Source records:
************
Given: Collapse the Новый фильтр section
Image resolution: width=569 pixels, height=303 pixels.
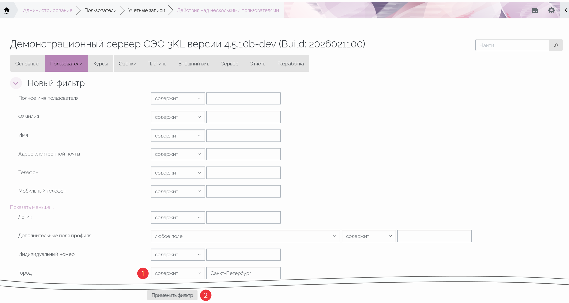Looking at the screenshot, I should [x=16, y=83].
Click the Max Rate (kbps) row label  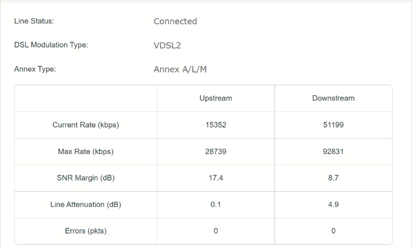(86, 152)
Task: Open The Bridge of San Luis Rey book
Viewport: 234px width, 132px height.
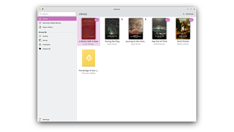Action: click(x=89, y=58)
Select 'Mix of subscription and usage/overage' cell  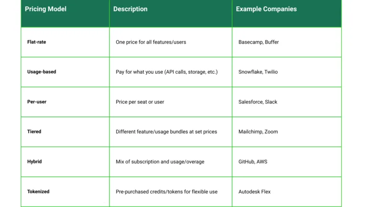click(160, 162)
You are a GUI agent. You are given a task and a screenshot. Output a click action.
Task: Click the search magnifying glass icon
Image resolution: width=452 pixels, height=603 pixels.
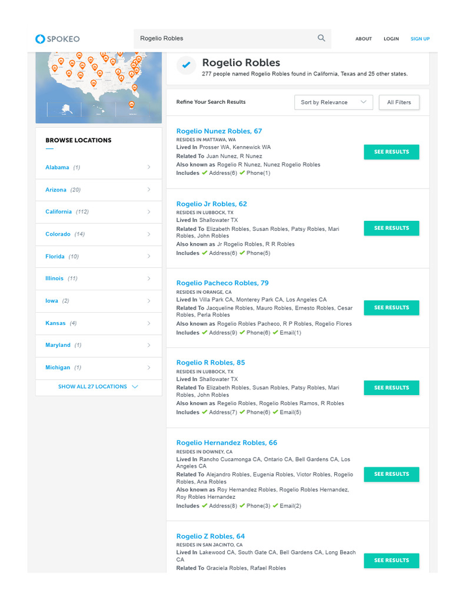[x=321, y=38]
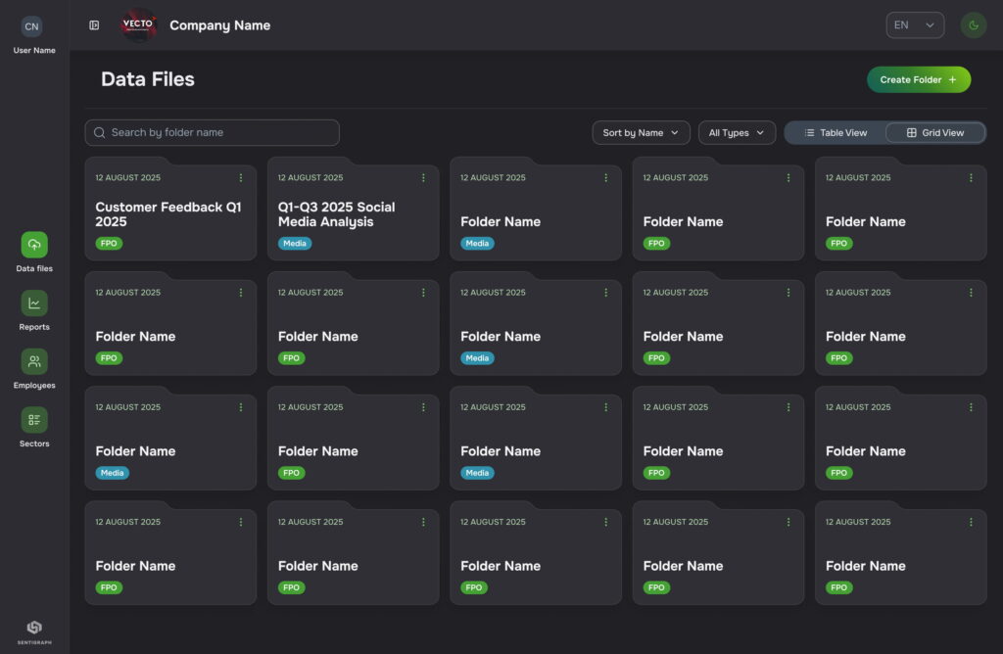Switch to Table View
1003x654 pixels.
tap(836, 133)
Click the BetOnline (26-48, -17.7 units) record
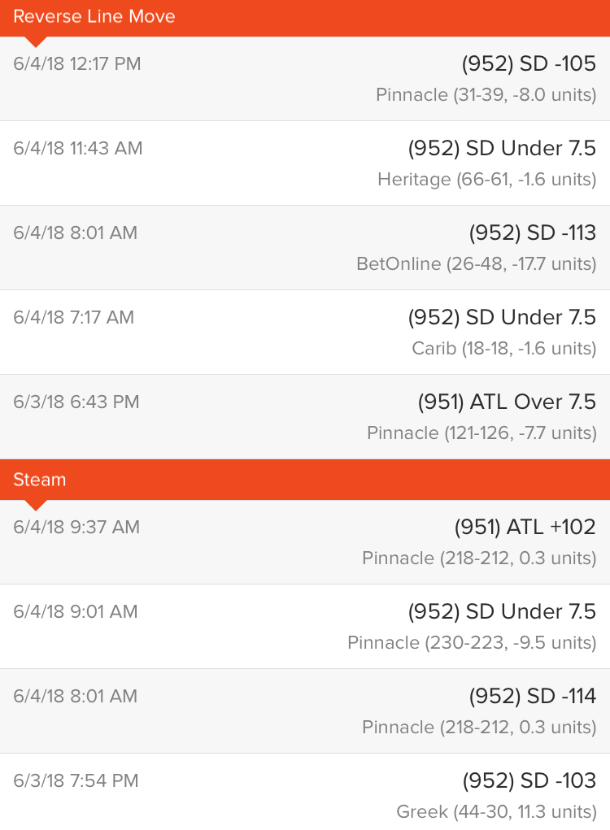610x830 pixels. pos(477,263)
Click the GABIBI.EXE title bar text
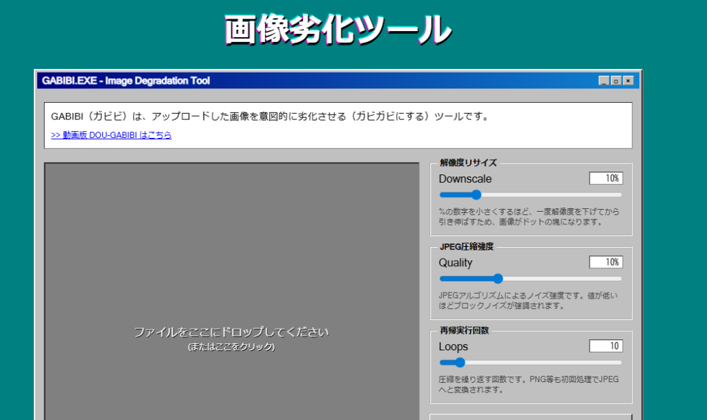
************
• WHAT TO DO:
Reproduce exactly and only the lines from the one with "Image resolution: width=452" through the last entry, both included, excluding every picture.

• REPLY:
Image resolution: width=452 pixels, height=603 pixels.
[x=321, y=38]
Switch to Table View
1003x654 pixels.
tap(836, 133)
Click the BetOnline (26-48, -17.7 units) record
610x830 pixels. pos(477,263)
Click the GABIBI.EXE title bar text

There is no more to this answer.